Wednesday marks the first anniversary of my accident.
To mark the occasion properly, this morning we began our seven day ascent up Mount Kilimanjaro, Tanzania, Africa, Earth, Orion Arm, Gould Belt, Milky Way Galaxy.
Kilimanjaro means "shining" or "glittering" mountain in Swahili and is one of the world's so-called "Seven Summits" of mountaineering, referring to the highest peak on each continent. The summit stands nearly 6km above the surface of the earth and its snowy peak is an equatorial anomaly.
We have chosen to take the Machame route as our guide up the mountain. The route takes 7 days but has a greater chance of success as there is more time to acclimatize to the extreme altitude. We travel with an experienced guide and a slammin' camera.
I've been told varying statistics of people who actually make it to the top ranging from 1 in 10 on the low end to 5 in 8 on the upper end. Some of the fittest people in the world are air-lifted off the mountain each day due to the effects of altitude sickness. It's impossible to predict based on age, sex or even physical condition.
I desperately want to make it to the top of course, but I'm keeping my expectations in check. It's about the journey and the experience, not the summit. This is about marking how far I've come from that hospital bed, not ending up in another one. I'll be making daily assessments of my condition and won't do anything to put us in jeopardy.

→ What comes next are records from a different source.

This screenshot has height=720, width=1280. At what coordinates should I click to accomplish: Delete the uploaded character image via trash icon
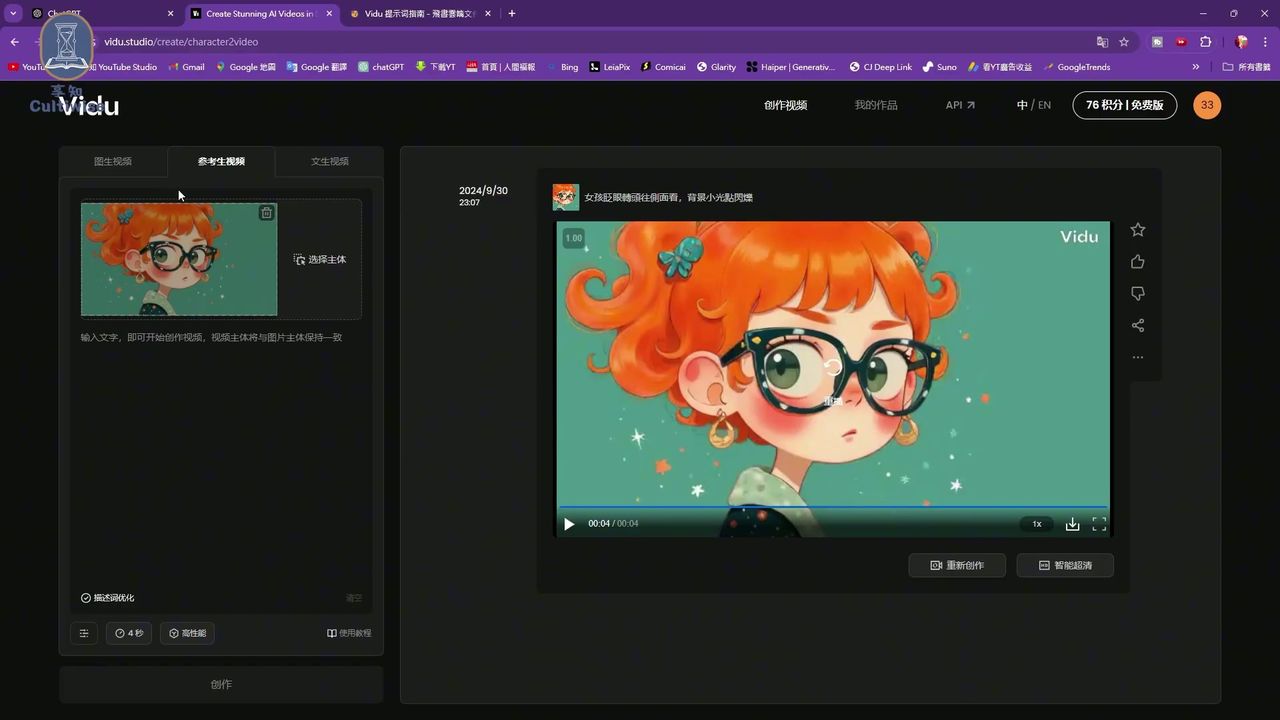click(266, 212)
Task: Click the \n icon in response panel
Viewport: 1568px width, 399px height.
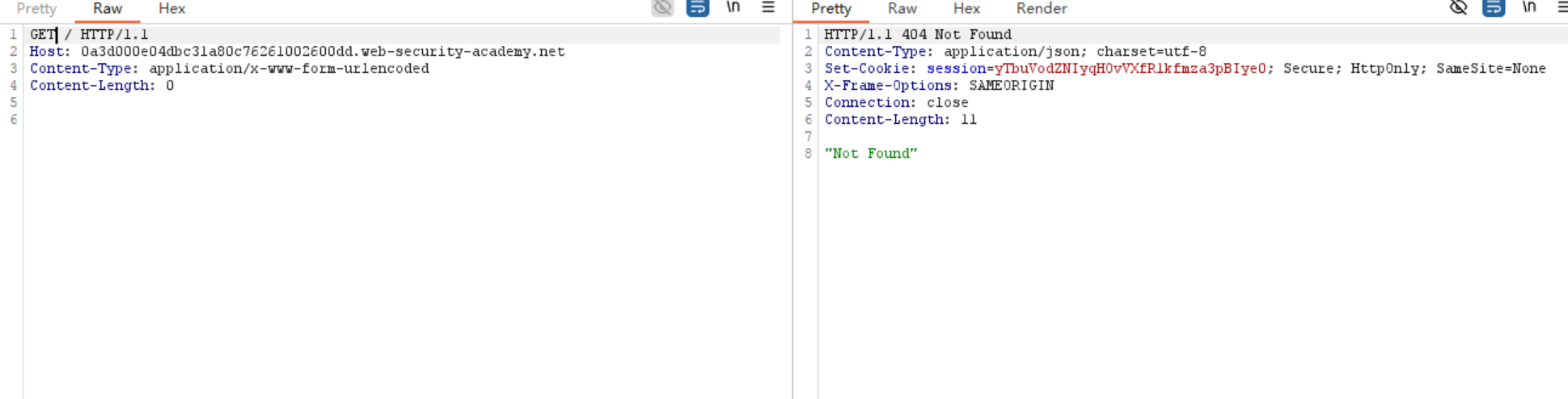Action: [1528, 7]
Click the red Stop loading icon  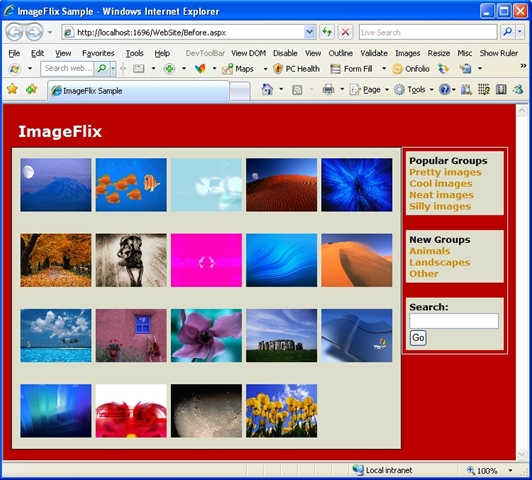tap(345, 33)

The plan, if all goes well, is to make our summit attempt on October 10th (day 6). We'll begin the strenuous 17 hour trek to 19,340 feet or 5,895 meters, starting out from the Barafu summit base camp just after midnight. The temperature should be around -23 degrees Celsius (-10 F) and we'll do the majority of the steep climb in the dark.
It will also be my first attempt to walk in snow on a prosthetic leg, but hey I'm Canadian, it's in my blood.
With me I have a list of names of every person who has helped me through this last year: my friends, my family, my support network, etc, right down to "Wally, the friendly dude who sold me my hiking boots". When the going gets really tough, I'm going to read that list to keep me going, assuming I'm not insane from oxygen deprivation.
I honestly don't know how we'll do, but I hope to have the courage to keep plodding along when things get really tough. I'm going to take it one step at a time, one foot in front of the other.
I'm prepared for whatever comes, but if they take me off this mountain, it won't be for lack of will, I can promise you that.
Note: This post was pre-written and pre-scheduled to be published, so unfortunately I will be unable to respond to your comments at this time. I'll respond when I return!